Configure Failover Behavior¶
When an SD-WAN member fails (SLA out of bounds), what happens depends on your rules and failover settings. Tune the response speed and recovery behavior to match your tolerance.
Key Settings¶
Failure detection time¶
config system sdwan
config health-check
edit "Google-DNS-Health"
set interval 500 # ms between checks
set failtime 5 # consecutive failures to mark down
set recoverytime 5 # consecutive successes to mark up
next
end
end
Default: 500 ms * 5 = 2.5 seconds to detect failure. Aggressive: 200 ms * 3 = 0.6 seconds (more sensitive, more flapping). Lazy: 1000 ms * 10 = 10 seconds (less flapping, slower failover).
Hold timer (prevent flapping)¶
config system sdwan
config service
edit 1
set hold-down-time 30 # seconds before bringing member back after recovery
next
end
end
Prevents oscillation on a borderline link.
Per-rule behavior on SLA failure¶
In an SD-WAN rule:
- Auto — automatically falls to next member in priority list.
- Manual — sticks with the failed member regardless (use cautiously).
Visual Failover Test¶
- Network → SD-WAN → SD-WAN Members — note current member used.
- Physically unplug
wan1. - Within ~2-5 seconds: members reshuffles, traffic moves to
wan2. - Plug
wan1back in. Afterrecoverytime(and any hold-down), traffic returns.
Logging Failover Events¶
By default, SD-WAN logs major state changes:
# Recent failover events:
execute log filter category 1 # System
execute log display
Or in GUI: Log & Report → System Events, filter by subtype = sdwan.
CLI Equivalent¶
config system sdwan
set status enable
set neighbor-hold-down enable
set neighbor-hold-down-time 30
end
Common Issues¶
- Failover takes 30+ seconds. Health-check too slow. Tighten interval and failtime.
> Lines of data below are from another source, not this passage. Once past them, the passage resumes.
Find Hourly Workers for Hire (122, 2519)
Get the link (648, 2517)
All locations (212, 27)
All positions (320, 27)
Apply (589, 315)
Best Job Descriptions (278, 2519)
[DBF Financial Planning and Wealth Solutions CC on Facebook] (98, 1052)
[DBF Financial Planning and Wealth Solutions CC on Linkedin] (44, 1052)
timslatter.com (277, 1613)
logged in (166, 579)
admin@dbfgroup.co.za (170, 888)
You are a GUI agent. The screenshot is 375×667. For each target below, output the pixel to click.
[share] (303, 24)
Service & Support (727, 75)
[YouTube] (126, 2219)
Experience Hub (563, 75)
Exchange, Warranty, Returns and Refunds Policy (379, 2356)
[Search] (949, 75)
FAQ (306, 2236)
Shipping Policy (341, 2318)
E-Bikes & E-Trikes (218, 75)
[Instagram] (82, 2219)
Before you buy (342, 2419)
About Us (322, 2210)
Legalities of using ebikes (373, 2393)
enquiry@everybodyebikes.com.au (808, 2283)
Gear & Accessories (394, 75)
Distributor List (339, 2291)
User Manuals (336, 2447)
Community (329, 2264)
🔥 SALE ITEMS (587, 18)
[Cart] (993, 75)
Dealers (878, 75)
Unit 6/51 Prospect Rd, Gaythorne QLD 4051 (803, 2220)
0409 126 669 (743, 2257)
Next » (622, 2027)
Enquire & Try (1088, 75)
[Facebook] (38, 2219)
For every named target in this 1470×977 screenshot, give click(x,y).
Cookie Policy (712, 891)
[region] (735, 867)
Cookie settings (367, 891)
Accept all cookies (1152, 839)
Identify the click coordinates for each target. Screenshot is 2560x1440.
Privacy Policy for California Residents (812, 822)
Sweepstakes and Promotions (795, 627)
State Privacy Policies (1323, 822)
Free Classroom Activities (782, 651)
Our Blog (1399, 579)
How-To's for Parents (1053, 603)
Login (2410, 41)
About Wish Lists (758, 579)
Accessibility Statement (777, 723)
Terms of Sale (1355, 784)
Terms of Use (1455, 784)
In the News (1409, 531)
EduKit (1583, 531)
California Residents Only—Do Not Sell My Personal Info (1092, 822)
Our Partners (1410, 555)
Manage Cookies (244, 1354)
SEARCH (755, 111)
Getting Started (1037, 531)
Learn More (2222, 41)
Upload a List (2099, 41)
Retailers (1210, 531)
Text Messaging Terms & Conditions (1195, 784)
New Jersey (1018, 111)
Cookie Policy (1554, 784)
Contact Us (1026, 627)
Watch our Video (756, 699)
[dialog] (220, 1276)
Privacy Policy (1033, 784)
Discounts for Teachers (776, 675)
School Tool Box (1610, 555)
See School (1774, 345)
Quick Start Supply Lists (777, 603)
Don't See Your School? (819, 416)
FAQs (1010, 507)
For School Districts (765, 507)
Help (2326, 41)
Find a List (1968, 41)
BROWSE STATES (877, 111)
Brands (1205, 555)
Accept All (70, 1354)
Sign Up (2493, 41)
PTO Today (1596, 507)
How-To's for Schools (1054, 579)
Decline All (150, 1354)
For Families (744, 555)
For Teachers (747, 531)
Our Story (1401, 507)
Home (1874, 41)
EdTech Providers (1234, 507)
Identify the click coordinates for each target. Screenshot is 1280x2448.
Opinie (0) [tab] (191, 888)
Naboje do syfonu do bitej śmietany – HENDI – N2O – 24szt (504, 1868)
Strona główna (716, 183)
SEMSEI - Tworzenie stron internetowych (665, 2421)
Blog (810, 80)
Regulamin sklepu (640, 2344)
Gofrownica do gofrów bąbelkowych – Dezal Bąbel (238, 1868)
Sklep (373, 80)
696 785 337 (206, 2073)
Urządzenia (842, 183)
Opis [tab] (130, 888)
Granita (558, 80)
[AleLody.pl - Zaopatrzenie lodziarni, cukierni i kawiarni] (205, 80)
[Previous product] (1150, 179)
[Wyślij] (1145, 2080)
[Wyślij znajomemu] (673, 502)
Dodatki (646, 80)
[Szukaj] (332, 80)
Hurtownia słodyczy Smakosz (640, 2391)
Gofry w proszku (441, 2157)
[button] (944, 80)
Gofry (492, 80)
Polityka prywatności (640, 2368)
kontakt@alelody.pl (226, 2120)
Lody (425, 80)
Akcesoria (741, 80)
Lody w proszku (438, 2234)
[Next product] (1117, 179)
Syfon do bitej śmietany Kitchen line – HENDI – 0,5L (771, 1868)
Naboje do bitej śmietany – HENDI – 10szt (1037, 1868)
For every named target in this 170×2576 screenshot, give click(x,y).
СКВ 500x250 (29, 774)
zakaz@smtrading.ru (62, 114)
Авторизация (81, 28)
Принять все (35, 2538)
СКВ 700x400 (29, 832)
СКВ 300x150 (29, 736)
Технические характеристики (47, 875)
- Failover is instant but app sessions still drop. Stateful apps can't survive WAN IP change. Use SD-WAN with same external IP (if BGP-advertised), or accept the reset for non-persistent apps.
- Constant flapping. Health check too aggressive, or actual link quality genuinely on the edge. Increase failtime + hold-down.
- Wan1 came back but traffic stays on wan2. No "preferred" member configured. Set priority in the rule.